The promise of lands far away and places not yet touched by the feet of the Firstborn lured him like a fish to bait. He had looked at his brothers, his baby sister - not a baby anymore - his cousins determined to reach new lands, and his beloved who had left the safety of her people to join him in this crusade, and decided. We will follow.
So they’d found themselves here, with hands and feet barely feeling and food supplies running low. Turgon just sat there, unmoving. He did not speak, just stared, and there was nothing Findárato could do. The feeling pressed down on his mind and only made him feel colder, and all he wanted to do was sit down beside his friend and join him in his grief.

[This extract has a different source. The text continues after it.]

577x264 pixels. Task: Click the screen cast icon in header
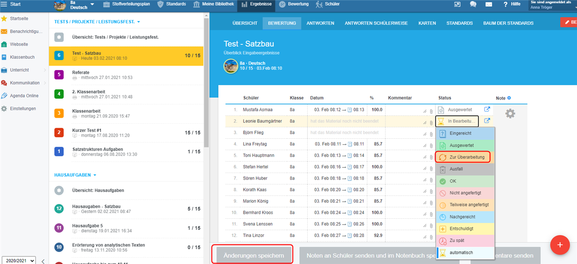click(x=457, y=4)
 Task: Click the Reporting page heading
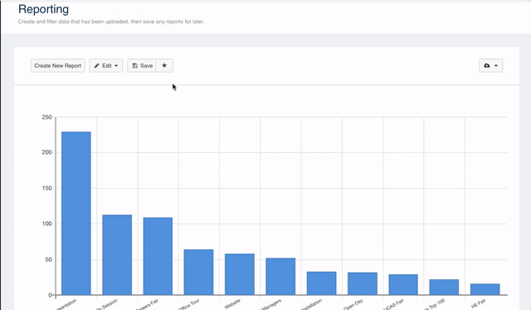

But he couldn’t. His people, people he had forced onto this ice with a cold word how flippantly they had used the word cold, then, though they had never known true cold until this land of ice and death and downcast eyes relied on him to stay alive, to lead them through the dark. He decided to go and find Amarië, for he had not seen her yet this day and was beginning to long for her embrace.
When he reached her, though, she looked as broken as he felt, and the way she shivered made tears prick his eyes. He quickly removed his cloak and put it over her shoulders, though she still shivered almost uncontrollably.
“Amarië?” he sat down heavily beside her and took her hand cold, she was too cold, frown creasing his brow, “My love? What is the matter?"